• Directions: Output, exactly as written, the lines below from the one that has "588x719 pixels." through the one that has "to theater mode"; nothing else, and no pictures.

• Excerpted records:
+ + +

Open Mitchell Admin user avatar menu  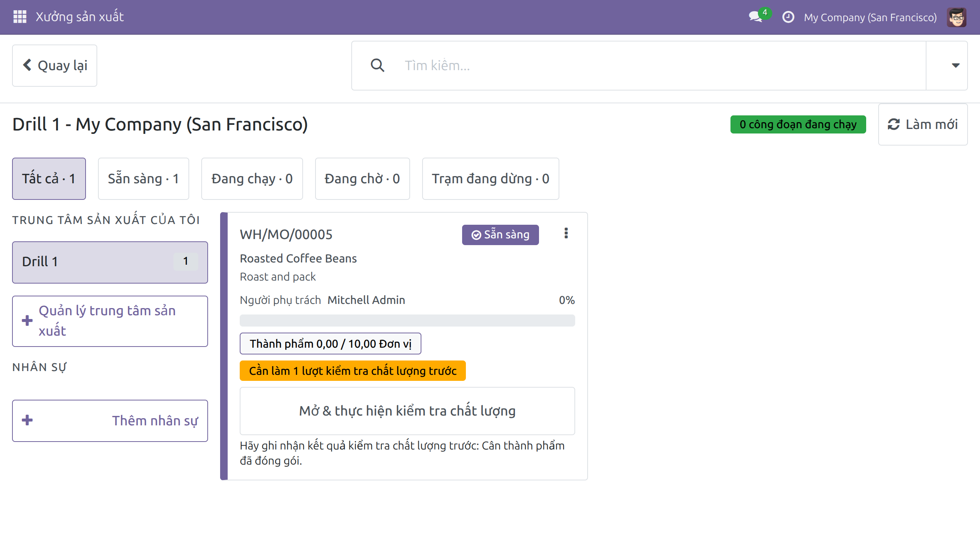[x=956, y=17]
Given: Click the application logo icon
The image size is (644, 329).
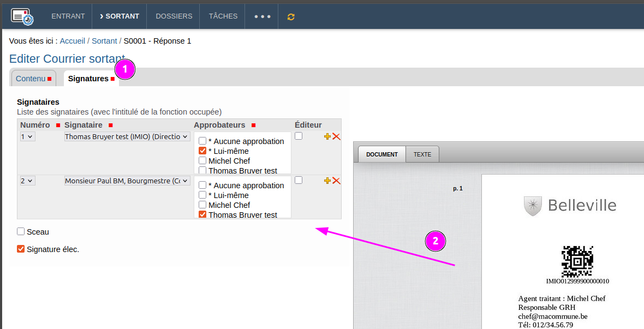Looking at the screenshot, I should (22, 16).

+ + +

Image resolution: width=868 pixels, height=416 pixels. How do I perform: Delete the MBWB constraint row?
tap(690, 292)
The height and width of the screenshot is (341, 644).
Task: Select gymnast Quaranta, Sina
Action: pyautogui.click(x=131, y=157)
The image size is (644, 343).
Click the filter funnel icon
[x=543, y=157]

+ + +

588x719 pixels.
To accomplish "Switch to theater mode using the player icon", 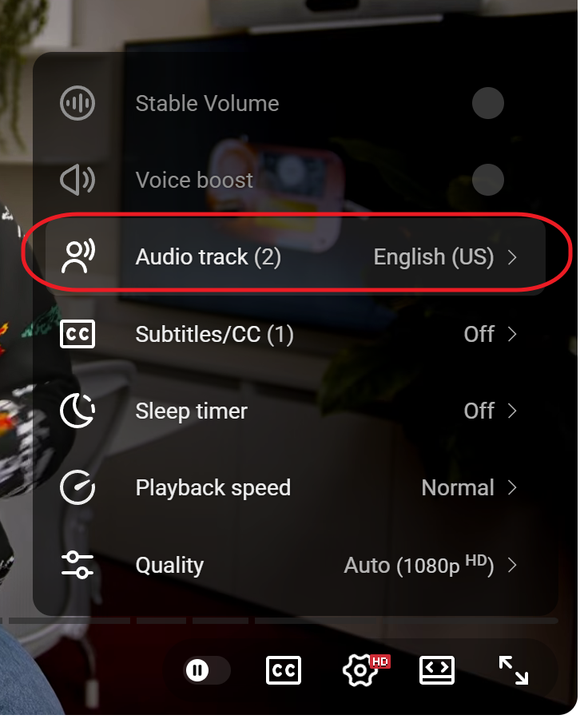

+ + +

• Result for this task:
588x719 pixels.
To accomplish "Switch to theater mode using the player icon", 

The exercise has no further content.